Involving CHWs in the codesign of new roles and tasks on the basis of experiences can be a powerful approach to both empowering CHWs and to producing more effective CHWs [67]. Iterative codesign approaches can also empower CHWs to exercise discretion in role execution. As community intermediaries, CHWs can be uniquely positioned to deliver person-centred care based on the client’s care needs, cooperation, availability of a social network, and the reliability and resilience of the client’s social support system [68]. This is helpful for both intrinsic motivation in carrying out roles as well as for the health impact for clients. The person-centred approach would also help to build trust between CHWs and community members in contexts where CHWs are mistrusted, for instance due to their representation of government programmes. In addressing challenges around heavy workloads, approaches that integrate vertically oriented programmes have been successful.

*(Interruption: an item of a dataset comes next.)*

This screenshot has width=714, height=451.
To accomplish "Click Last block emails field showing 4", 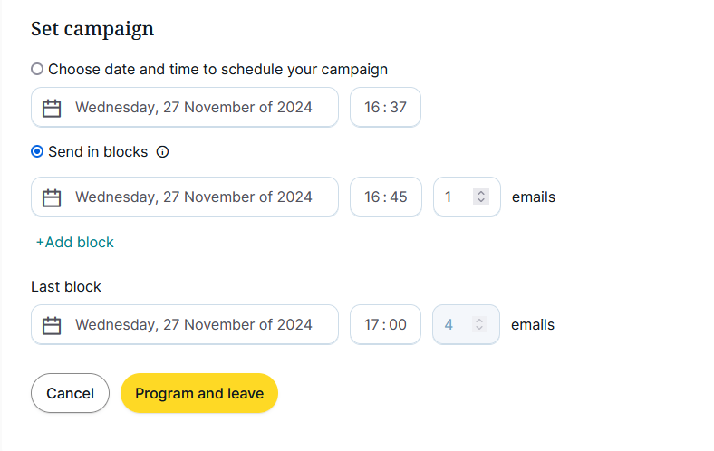I will coord(453,325).
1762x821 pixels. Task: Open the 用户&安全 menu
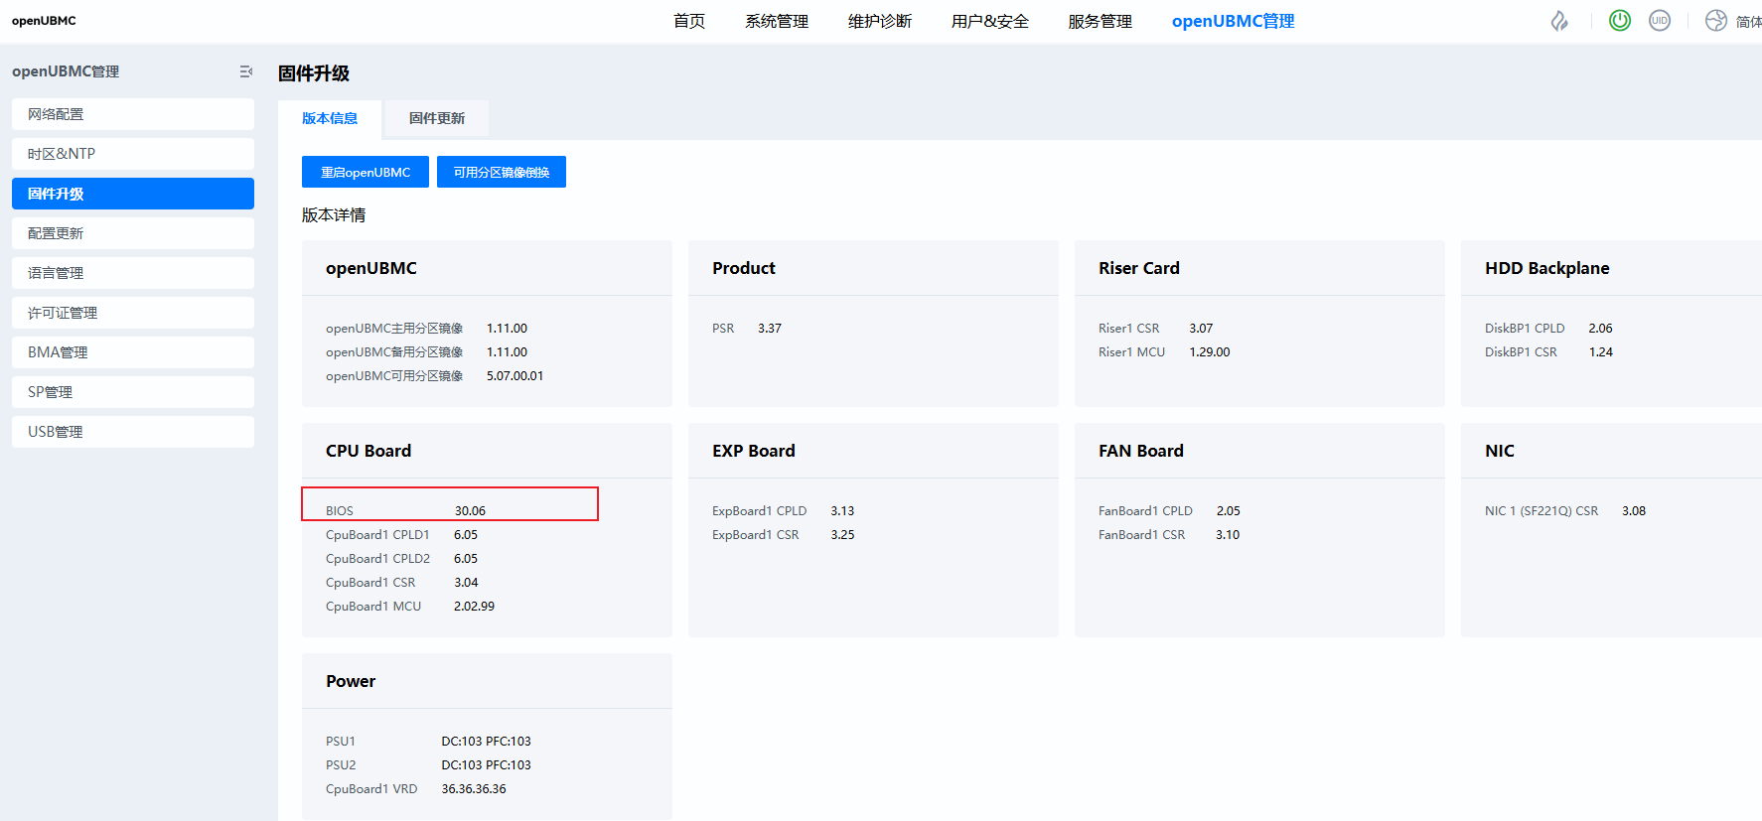[989, 22]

Decisions regarding CHW roles and tasks are complex, and each decision has implications for the effectiveness, acceptability, feasibility, and costs of a CHW programme. Decision-makers should draw from global guidance and research evidence, but they also need to engage with and understand the experiences, needs, and concerns of local communities and health workers. By drawing from these important sources of information, planners, programme implementers, and policy-makers will stand a better chance of developing CHW programmes that are effective in achieving their goals while remaining acceptable to those affected by them, feasible to implement, sustainable over time, and sufficiently flexible and resilient to meet new challenges when they arise.